For the ApoE4 brain, which is predisposed to synaptic failure and neuronal pruning, boosting BDNF is non-negotiable. BDNF acts as the trophic signal (the “fertilizer”) that pushes the APP cleavage toward the synaptoblastic (two-part) pathway, directly counteracting the degenerative “downsizing” that defines the Atrophic (Type 2) subtype.

2. High-Intensity Functional Training (HIFT) as a BDNF Generator

High-intensity training produces BDNF, and mindful movements force concentration and the learning of new movements. The combination of BDNF and learning at the same time is especially powerful for brain health, neuron and synaptic development, and creating new neural networks, myelination, and even new nerve growth.

This isn’t just my theory. Studies consistently show that physical exercise, especially high-intensity interval training (HIIT) and X Gym’s functional, time-efficient, high-intensity model, is one of the most powerful and immediate ways to increase circulating and brain BDNF.

This is why the X Gym group training schedule includes both strength and Xardio classes. This is also why all of our one-on-one members receive free unlimited access to group classes, so they can add more strength or Xardio classes to complement their one-on-one strength workouts.

• Mechanism of BDNF Release: Intense, brief bursts of exercise create metabolic stress and an oxygen debt in the muscle. This stress signals the muscle to release BDNF (which is initially stored in the muscle) and other signaling molecules (myokines) into the bloodstream. Once in circulation, BDNF readily crosses the BBB to exert its protective and growth-promoting effects on the brain.
• Insulin Sensitivity and BDNF Link: HIFT profoundly improves insulin sensitivity in muscle tissue. Since BDNF release and function are linked to healthy insulin signaling, improving peripheral insulin function (via HIFT) indirectly enhances BDNF activity in the brain. This is crucial for battling the Glycotoxic (Type 1.5) subtype.

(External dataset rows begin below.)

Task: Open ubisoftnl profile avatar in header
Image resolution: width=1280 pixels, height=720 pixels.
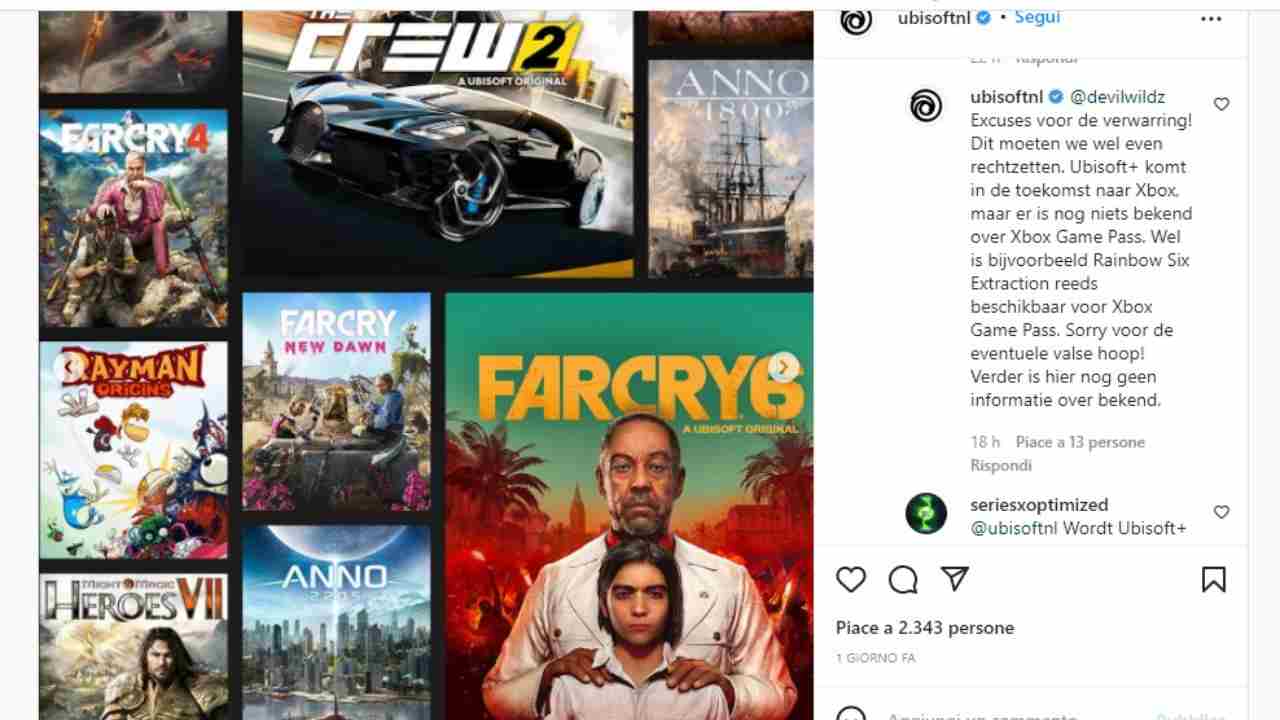Action: (x=856, y=19)
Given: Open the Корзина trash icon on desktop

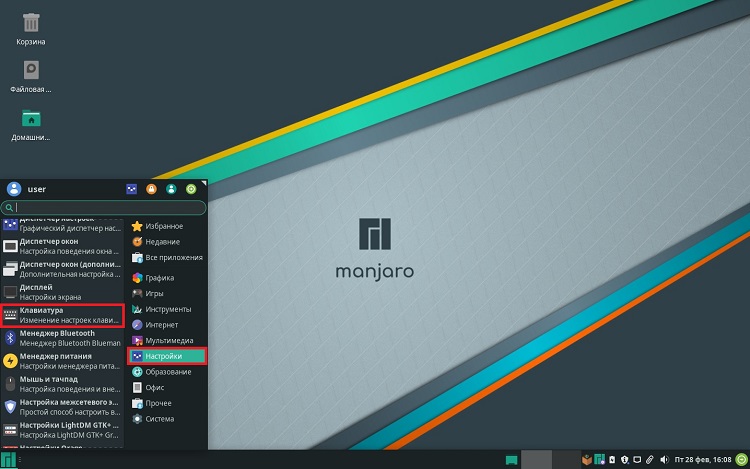Looking at the screenshot, I should pos(31,28).
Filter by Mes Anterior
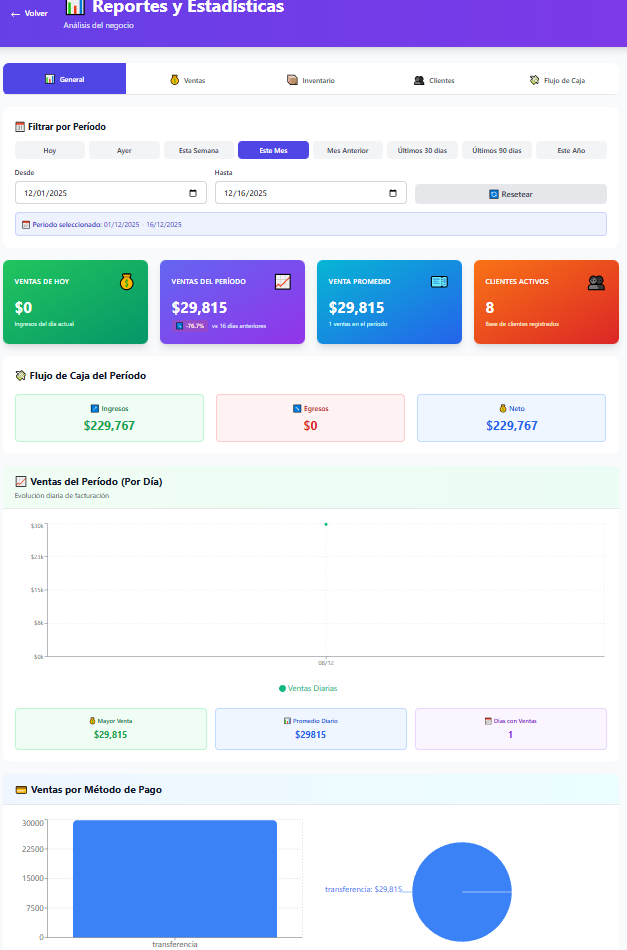The width and height of the screenshot is (627, 950). pyautogui.click(x=348, y=150)
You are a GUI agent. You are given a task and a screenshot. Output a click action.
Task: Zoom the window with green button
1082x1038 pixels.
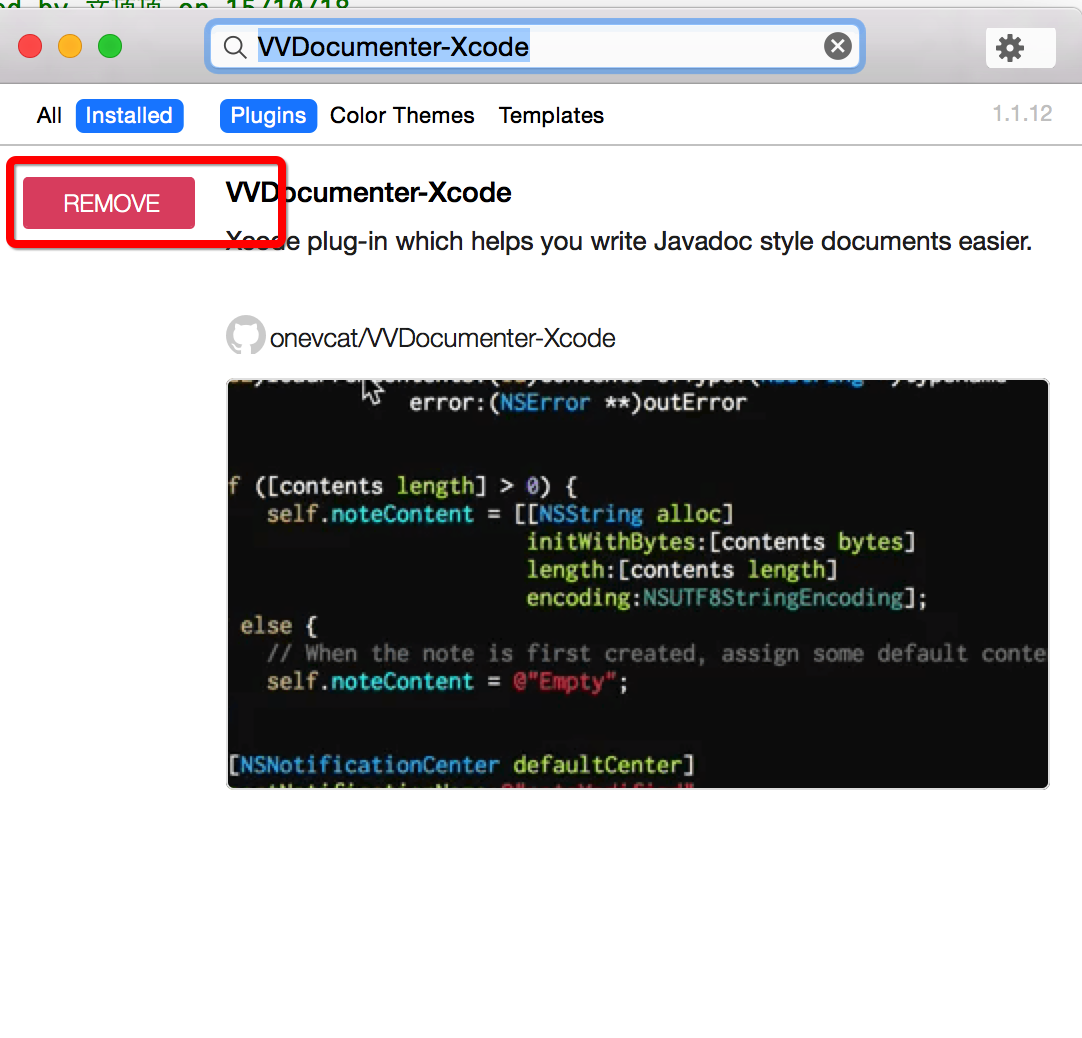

3. HIFT and Anti-Inflammatory Effects

HIFT directly addresses the Inflammatory (Type 1) component of AD, a factor that is often heightened in ApoE4 carriers:

• Myokines and Anti-Inflammation: When muscles contract intensely, they release myokines like Interleukin-6 (IL−6) and IL−15. While IL−6 can be pro-inflammatory in a chronic state, IL−6 released acutely during exercise acts in an anti-inflammatory manner, especially by inhibiting the release of TNFα and other chronic inflammatory cytokines.
• Reduced Visceral Fat: HIFT is highly effective at reducing visceral adipose tissue. Visceral fat is a major source of chronic, systemic IL−6, which fuels Type 1 neuroinflammation. Reducing this source directly lowers the overall inflammatory burden on the ApoE4 brain.